### [PROBLEM DETAILS]
Extract all of the rows below and reproduce each one word for word.

### [STORED DATA]
::::

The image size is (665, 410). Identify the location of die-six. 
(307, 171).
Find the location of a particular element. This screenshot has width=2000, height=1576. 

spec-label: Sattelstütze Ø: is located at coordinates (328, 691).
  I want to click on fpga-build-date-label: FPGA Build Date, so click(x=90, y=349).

::::

### [EXERCISE RESPONSE]
The image size is (665, 410). Identify the location of die-six. 
(307, 171).
Find the location of a particular element. This screenshot has width=2000, height=1576. 

spec-label: Sattelstütze Ø: is located at coordinates (328, 691).
  I want to click on fpga-build-date-label: FPGA Build Date, so click(x=90, y=349).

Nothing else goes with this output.